Nyre era um robô fêmea que cumpria a promessa de avanço, no entanto, a lei maior dos governos a nível mundial não a permitia ser detectada pelo público. A obra de perfeição criada com empenho e dedicação dos humanos, fora, por incrível que pareça, uma secretária comum.

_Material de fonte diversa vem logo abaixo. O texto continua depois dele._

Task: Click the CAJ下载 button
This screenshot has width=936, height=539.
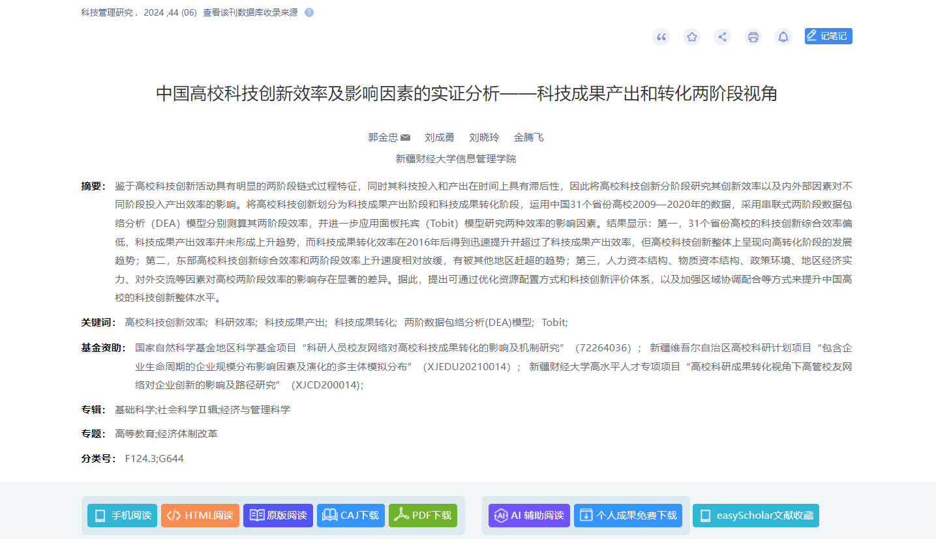Action: click(350, 515)
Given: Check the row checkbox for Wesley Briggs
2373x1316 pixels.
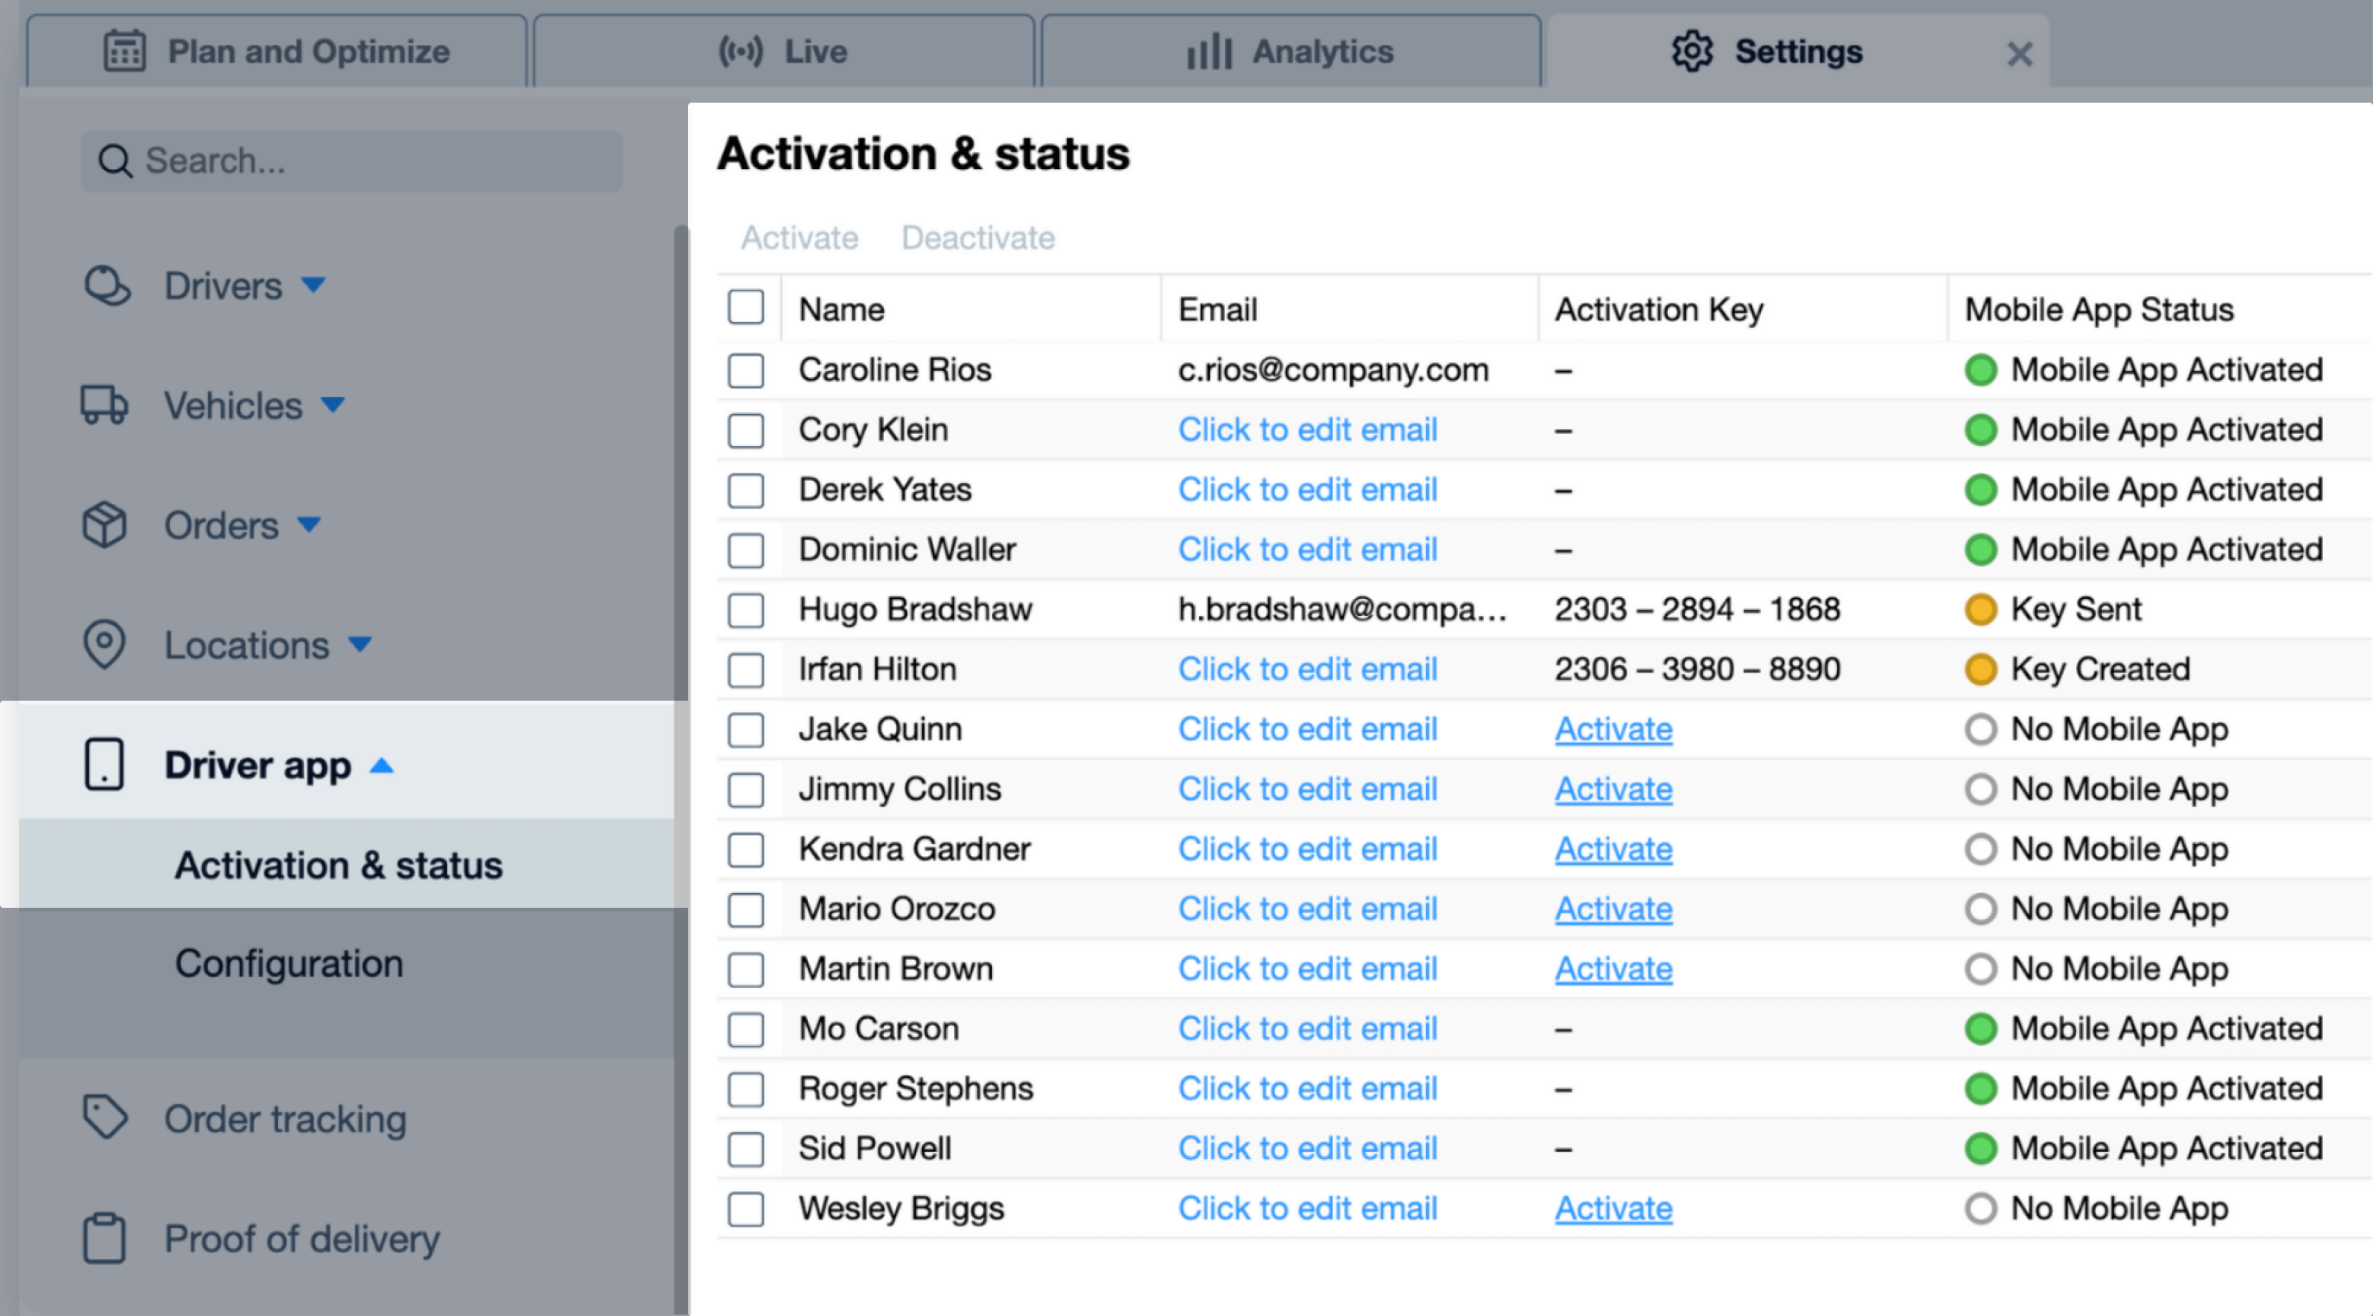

Ela trabalhava em uma empresa de grande porte na área eletromecânica, sob o comando de Galyei, o poderoso dono do aglomerado de empresas. Um homem conhecido por sua seriedade e impessoalidade, sempre pronto para vencer. Jamais foi próximo suficiente de pessoas ou situações, sempre as tratava como momentâneas e supérfluas.

Galyei denotava a soberania de sua família, a linhagem de homens capazes e talentosos, que possuíam o faro e o tom ideal para fechar negócios e fazer com que suas empresas prosperassem. Qualquer um que caminhasse pelas cidades grandes espalhadas pelo globo, se depararia com produtos que vinham diretamente das filiais sob o nome de Galyei e família.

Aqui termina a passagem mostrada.